À force de vouloir accommoder tout le monde, nous finissions par oublier qui nous sommes. C’est pathétique lorsque nous pensons que notre devise est: « Je me souviens »! Nous finissions par oublier que des hommes et des femmes, (les anciens combattants, les vétérans, les ex-militaires) qui ont donné leur vie ou leur santé pour conserver nos conditions de vie, pour qu’il n’y ait pas de guerre sur notre territoire et pour que le Canada soit et demeure l’un des meilleurs pays au monde. Les élus de Gatineau semblent avoir clairement oublié de nombreux pans forts importants de notre histoire et de l’actualité des vingt dernières années.

Pourtant, il nous semble qu’en 2018, les anciens combattants ne devraient plus avoir à démontrer ou à prouver leurs contributions au développement de notre nation et de nos communautés.
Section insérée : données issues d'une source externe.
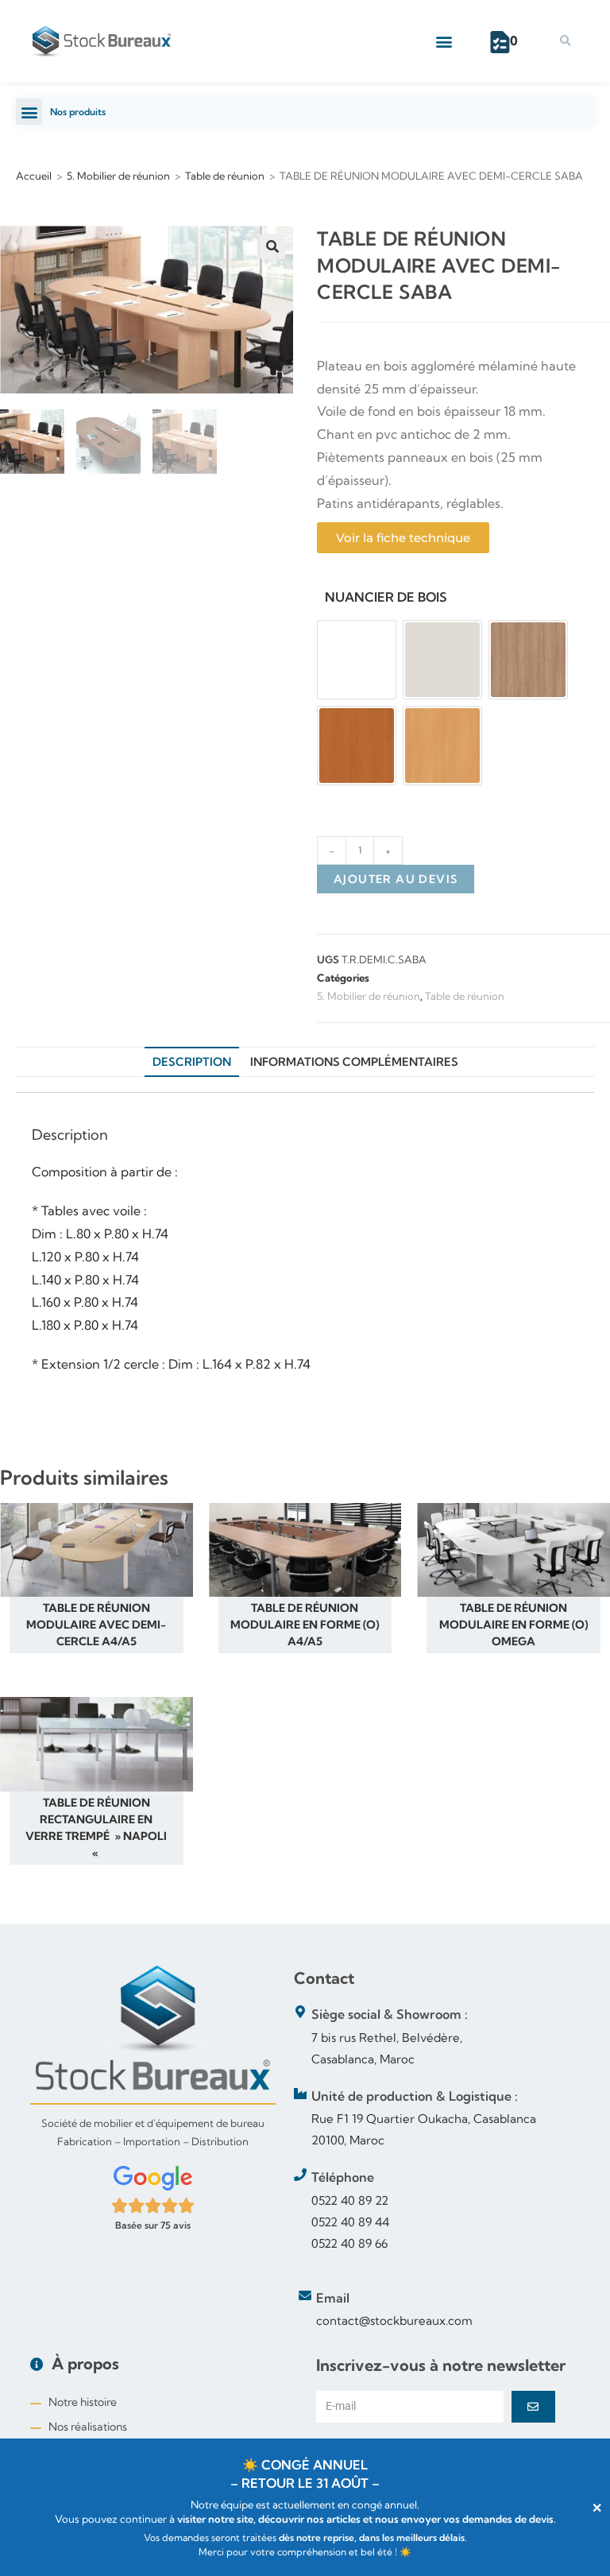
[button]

Dans tous les cas, à Gatineau, les anciens combattants devront le faire, car leurs contributions à notre société (pendant leur service et après lorsqu’ils redeviennent des civils) ne sont pas reconnues à leur juste valeur.

Pas besoin de vous dire que cette décision, qui est le fruit d’une analyse selon Monsieur Carpentier, nous donne un goût amer en bouche. Au fait, nous aimerions bien connaître les barèmes et la méthodologie utilisés pour conduire la dite analyse, car nos propres études et celles de certaines organisations de vétérans de l’Outaouais n’arrivent pas aux mêmes conclusions. De notre point de vue, les raisons évoquées par la Ville de Gatineau pour refuser cette requête font preuve d’un manque d’ouverture et de reconnaissance à l’égard des anciens combattants. Personnellement, je considère cela grandement déplorable !

Libéré volontairement en 2014 avec le rang de major, Dave Blackburn est docteur en sociologie de la santé et est professeur régulier à l’Université du Québec en Outaouais (UQO) où le champ de la santé mentale et les Forces armées canadiennes figure dans ses domaines de recherche.